If the millions of women who haul water long distances had a faucet by their door, whole societies could be transformed. By Tina Rosenberg
Aylito Binayo's feet know the mountain. Even at four in the morning she can run down the rocks to the river by starlight alone and climb the steep mountain back up to her village with 50 pounds of water on her back. She has made this journey three times a day for nearly all her 25 years. So has every other woman in her village of Foro, in the Konso district of southwestern Ethiopia. Binayo dropped out of school when she was eight years old, in part because she had to help her mother fetch water from the Toiro River. The water is dirty and unsafe to drink; every year that the ongoing drought continues, the once mighty river grows more exhausted. But it is the only water Foro has ever had.
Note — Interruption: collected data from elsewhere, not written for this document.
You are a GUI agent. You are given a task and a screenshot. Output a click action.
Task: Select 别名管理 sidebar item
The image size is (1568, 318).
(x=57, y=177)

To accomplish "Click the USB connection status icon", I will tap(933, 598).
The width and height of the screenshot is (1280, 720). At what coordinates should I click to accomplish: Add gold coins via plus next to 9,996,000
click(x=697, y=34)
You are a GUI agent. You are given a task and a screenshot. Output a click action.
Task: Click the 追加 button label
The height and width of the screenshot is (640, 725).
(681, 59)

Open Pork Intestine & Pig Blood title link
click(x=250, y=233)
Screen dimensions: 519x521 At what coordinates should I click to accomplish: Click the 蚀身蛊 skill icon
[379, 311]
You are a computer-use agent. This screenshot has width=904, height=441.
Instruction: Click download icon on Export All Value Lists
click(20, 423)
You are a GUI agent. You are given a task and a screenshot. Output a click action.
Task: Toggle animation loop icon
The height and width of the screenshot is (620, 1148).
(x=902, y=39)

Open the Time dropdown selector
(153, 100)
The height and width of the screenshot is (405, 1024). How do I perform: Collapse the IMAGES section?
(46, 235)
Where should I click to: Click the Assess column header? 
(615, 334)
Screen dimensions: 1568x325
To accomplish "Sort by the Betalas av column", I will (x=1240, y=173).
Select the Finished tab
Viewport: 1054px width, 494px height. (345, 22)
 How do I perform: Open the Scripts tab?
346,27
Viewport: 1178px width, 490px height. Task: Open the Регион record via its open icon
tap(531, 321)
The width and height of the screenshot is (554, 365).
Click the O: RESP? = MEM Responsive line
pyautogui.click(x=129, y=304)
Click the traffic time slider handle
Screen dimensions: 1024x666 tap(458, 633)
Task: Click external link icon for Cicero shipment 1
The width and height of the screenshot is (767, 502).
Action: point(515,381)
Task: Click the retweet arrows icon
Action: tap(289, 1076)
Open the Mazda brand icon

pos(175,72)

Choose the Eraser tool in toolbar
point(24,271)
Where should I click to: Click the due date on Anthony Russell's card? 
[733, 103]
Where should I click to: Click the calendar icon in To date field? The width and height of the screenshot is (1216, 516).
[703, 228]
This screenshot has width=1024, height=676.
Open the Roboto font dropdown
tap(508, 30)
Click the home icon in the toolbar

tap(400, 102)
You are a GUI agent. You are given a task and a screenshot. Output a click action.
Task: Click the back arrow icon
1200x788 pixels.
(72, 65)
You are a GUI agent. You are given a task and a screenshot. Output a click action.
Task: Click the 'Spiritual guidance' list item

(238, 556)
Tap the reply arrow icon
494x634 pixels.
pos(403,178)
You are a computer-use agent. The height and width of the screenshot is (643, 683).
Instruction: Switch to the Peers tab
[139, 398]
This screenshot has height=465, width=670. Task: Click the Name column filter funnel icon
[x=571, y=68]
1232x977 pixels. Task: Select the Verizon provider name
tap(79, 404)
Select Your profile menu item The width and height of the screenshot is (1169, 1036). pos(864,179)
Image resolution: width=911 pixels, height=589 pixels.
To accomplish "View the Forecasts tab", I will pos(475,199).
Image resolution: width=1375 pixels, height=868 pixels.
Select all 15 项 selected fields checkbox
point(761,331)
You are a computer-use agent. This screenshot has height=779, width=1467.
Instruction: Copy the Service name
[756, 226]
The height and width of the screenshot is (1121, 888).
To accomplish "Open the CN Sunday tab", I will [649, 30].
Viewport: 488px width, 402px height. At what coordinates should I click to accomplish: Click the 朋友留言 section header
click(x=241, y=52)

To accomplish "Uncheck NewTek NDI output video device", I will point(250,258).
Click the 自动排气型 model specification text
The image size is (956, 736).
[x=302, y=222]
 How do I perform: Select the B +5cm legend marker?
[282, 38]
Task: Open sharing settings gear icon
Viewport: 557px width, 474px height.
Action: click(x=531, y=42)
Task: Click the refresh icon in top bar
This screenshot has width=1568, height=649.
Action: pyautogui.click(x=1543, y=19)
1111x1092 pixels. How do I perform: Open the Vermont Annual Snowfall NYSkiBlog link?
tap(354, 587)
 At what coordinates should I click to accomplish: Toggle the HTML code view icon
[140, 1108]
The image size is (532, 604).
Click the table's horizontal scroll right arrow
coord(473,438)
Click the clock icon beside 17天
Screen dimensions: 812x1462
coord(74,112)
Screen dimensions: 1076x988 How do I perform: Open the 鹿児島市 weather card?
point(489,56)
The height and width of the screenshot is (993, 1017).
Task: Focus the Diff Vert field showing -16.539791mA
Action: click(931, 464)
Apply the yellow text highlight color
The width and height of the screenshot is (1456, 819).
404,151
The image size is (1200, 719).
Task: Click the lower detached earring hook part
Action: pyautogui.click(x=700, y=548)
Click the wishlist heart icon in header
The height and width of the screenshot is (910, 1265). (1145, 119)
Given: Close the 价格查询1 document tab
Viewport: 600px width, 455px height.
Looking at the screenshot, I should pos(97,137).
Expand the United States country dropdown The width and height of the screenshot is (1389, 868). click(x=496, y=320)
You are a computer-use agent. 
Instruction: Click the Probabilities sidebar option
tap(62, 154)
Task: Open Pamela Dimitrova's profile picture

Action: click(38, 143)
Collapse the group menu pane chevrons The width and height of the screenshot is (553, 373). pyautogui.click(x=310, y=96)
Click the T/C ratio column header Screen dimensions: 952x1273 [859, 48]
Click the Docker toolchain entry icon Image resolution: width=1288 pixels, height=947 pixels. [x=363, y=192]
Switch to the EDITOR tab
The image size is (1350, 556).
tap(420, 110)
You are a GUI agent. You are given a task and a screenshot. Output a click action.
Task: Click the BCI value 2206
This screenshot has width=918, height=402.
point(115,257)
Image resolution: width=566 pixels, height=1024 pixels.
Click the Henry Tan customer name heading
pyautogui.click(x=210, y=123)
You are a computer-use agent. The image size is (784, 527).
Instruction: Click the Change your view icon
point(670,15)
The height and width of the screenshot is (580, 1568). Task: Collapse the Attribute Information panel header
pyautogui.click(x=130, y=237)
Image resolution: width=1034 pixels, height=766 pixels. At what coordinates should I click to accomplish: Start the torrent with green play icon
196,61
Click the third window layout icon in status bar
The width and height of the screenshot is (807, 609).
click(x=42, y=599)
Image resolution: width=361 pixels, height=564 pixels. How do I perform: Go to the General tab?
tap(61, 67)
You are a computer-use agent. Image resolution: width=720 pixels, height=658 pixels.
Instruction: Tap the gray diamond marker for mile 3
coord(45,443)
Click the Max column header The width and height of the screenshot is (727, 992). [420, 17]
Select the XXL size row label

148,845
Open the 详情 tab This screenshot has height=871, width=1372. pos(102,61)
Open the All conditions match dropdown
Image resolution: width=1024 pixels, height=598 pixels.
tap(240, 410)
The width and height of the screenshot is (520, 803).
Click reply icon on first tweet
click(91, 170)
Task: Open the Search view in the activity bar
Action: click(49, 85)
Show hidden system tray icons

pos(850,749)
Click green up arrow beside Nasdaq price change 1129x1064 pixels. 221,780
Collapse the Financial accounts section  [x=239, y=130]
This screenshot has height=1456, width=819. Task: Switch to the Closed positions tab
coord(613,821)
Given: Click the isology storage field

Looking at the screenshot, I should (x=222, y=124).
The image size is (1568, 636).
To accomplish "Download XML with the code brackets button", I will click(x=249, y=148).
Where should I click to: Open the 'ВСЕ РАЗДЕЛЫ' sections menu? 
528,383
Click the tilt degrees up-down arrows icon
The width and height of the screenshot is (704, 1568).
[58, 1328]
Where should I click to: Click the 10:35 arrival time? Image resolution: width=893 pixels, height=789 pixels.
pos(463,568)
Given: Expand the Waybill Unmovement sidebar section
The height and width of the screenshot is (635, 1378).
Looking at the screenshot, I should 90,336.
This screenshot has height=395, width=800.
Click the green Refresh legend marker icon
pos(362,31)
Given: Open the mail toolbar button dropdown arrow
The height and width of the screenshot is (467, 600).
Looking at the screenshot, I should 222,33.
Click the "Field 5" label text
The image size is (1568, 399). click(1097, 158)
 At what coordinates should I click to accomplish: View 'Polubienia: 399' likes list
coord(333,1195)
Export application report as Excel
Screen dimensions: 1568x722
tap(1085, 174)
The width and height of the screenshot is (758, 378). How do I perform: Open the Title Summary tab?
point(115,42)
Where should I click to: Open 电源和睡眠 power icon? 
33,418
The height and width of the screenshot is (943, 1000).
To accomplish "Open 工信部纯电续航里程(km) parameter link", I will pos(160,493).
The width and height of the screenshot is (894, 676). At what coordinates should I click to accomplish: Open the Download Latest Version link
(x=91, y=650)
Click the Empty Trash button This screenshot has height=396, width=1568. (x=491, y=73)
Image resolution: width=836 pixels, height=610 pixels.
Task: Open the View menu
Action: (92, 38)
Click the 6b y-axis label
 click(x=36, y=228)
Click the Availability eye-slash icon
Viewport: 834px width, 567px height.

The task of fetching water defines life for Binayo. She must also help her husband grow cassava and beans in their fields, gather grass for their goats, dry grain and take it to the mill for grinding into flour, cook meals, keep the family compound clean, and take care of her three small sons. None of these jobs is as important or as consuming as the eight hours or so she spends each day fetching water.
In wealthy parts of the world, people turn on a faucet and out pours abundant, clean water. Yet nearly 900 million people in the world have no access to clean water, and 2.5 billion people have no safe way to dispose of human waste—many defecate in open fields or near the same rivers they drink from. Dirty water and lack of a toilet and proper hygiene kill 3.3 million people around the world annually, most of them children under age five. Here in southern Ethiopia, and in northern Kenya, a lack of rain over the past few years has made even dirty water elusive.
Where clean water is scarcest, fetching it is almost always women's work. In Konso a man hauls water only during the few weeks following the birth of a baby.